Willie Edd Reynolds v. State of Minnesota
2016 Minn. App. LEXIS 5
| Minn. Ct. App. | 2016Background
- Willie Edd Reynolds pleaded guilty (2008) to failing to register as a predatory offender and was sentenced to 1 year and 1 day with a downward durational departure; no conditional-release term was imposed at that time.
- Three months after sentencing the district court, sua sponte and without a resentencing hearing, added a statutorily mandated 10-year conditional-release term, apparently finding Reynolds was a risk-level III offender.
- Four years later (2013) Reynolds moved to correct his sentence under Minn. R. Crim. P. 27.03, subd. 9, arguing the conditional-release term required either a jury finding or an admission under Blakely principles.
- The district court treated the motion as a postconviction petition and dismissed it as time-barred under Minn. Stat. § 590.01; it alternatively held no Sixth Amendment violation because the court may find risk level analogously to prior-conviction findings.

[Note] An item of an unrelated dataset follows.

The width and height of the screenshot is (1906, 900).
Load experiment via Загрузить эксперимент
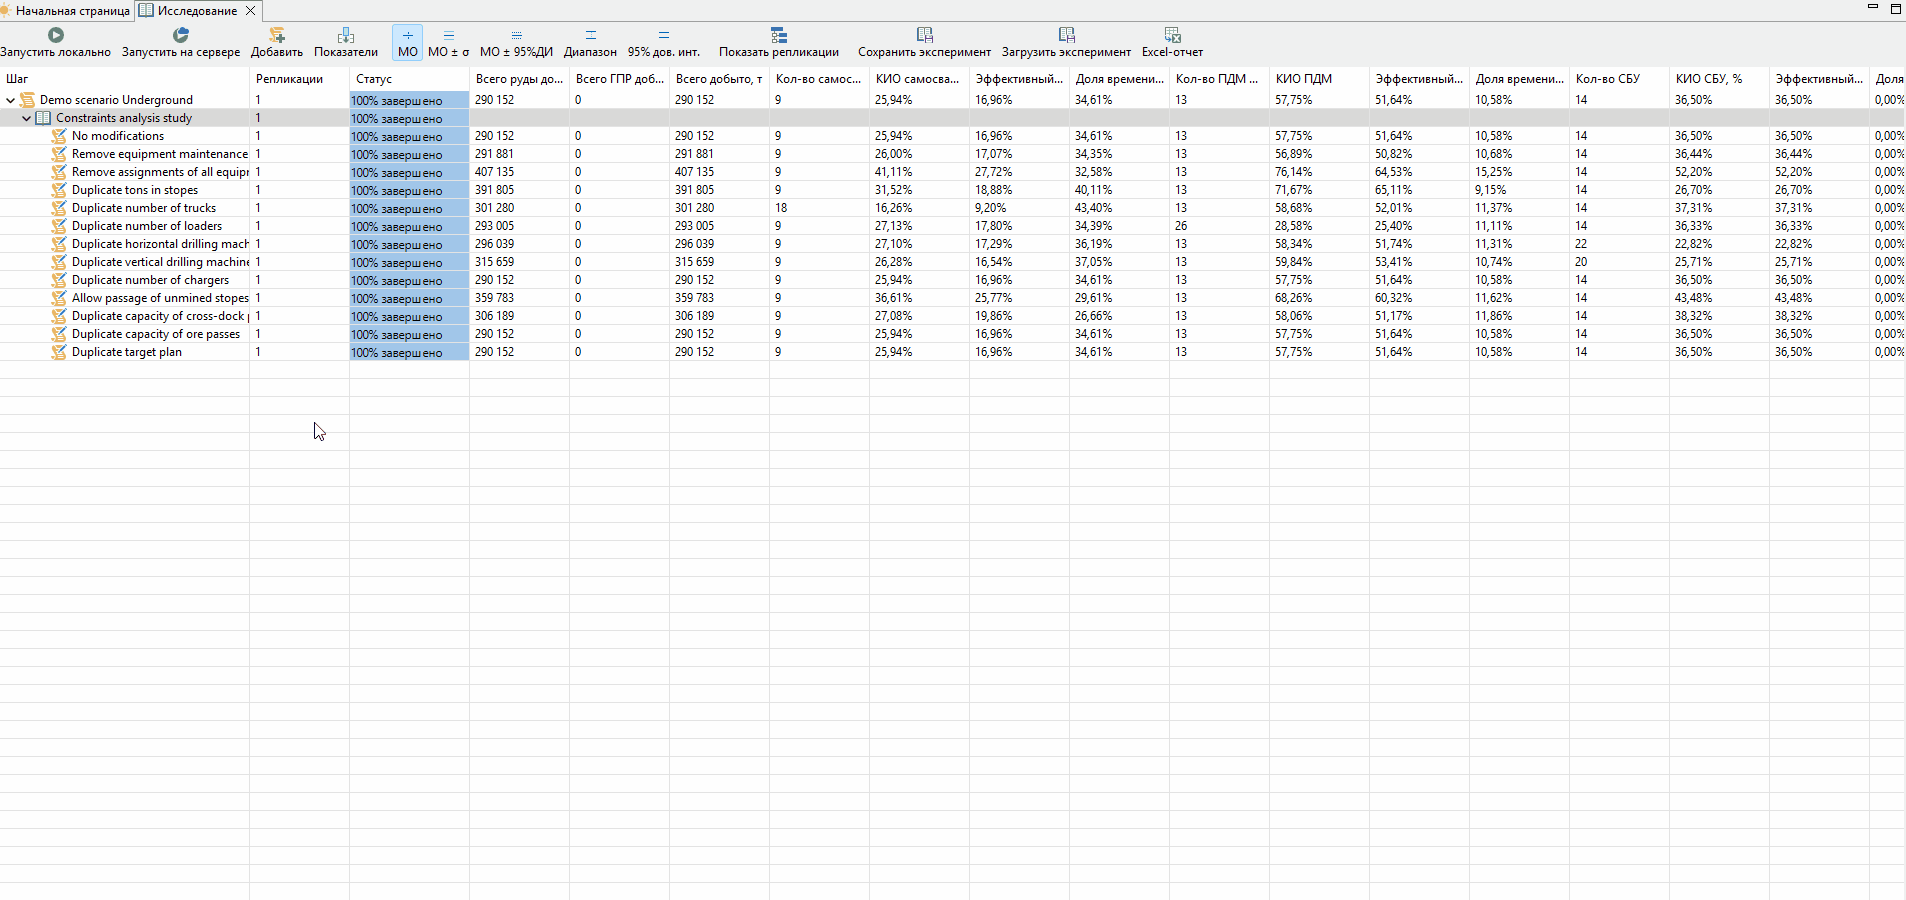(x=1066, y=43)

- The court of appeals considered whether Rule 27.03 is a proper vehicle for this Blakely challenge and whether the addition of the conditional-release term without a jury/admission violated the Sixth Amendment; it reversed and remanded.
Issues
| Issue | Plaintiff's Argument | Defendant's Argument | Held |
|---|---|---|---|
| Whether Rule 27.03, subd. 9 is a proper vehicle for challenging the sua sponte addition of a conditional-release term. | Reynolds: Rule 27.03 permits correction of a sentence "not authorized by law," so his Blakely challenge fits and is not time-barred by the postconviction statute. | State: The statute-authorized conditional-release term was permitted by law; any Blakely problem is procedural and belongs in a postconviction petition subject to the 2-year limit. | Rule 27.03 is a proper mechanism; the challenge is not time-barred under the postconviction statute. |
| Whether imposing a 10-year conditional-release term based on judge-found risk-level III violated the Sixth Amendment under Blakely. | Reynolds: The court’s judicial finding of risk-level III (not admitted or found by a jury) increased his sentence and violated Blakely. | State: Risk-level status is like a prior conviction; courts can determine it without a jury, so no Blakely violation. | Applying State v. Her, the court held the judge’s unilateral finding violated the Sixth Amendment; the conditional-release term must be based on a jury finding or admission. |
| Proper remedy after finding a Blakely violation (resentencing, jury determination, or other). | Reynolds: Resentencing without allowing a sentencing jury now (argues double jeopardy risk). | State: District court has authority to impanel a sentencing jury on remand; double jeopardy does not bar retrospective jury determination. | Court did not prescribe a specific remedy; remanded to district court to determine appropriate remedy after argument. |
Key Cases Cited
- State v. Her, 862 N.W.2d 692 (Minn. 2015) (held that a judge may impose the 10-year conditional-release term only if risk-level III is admitted or found by a jury)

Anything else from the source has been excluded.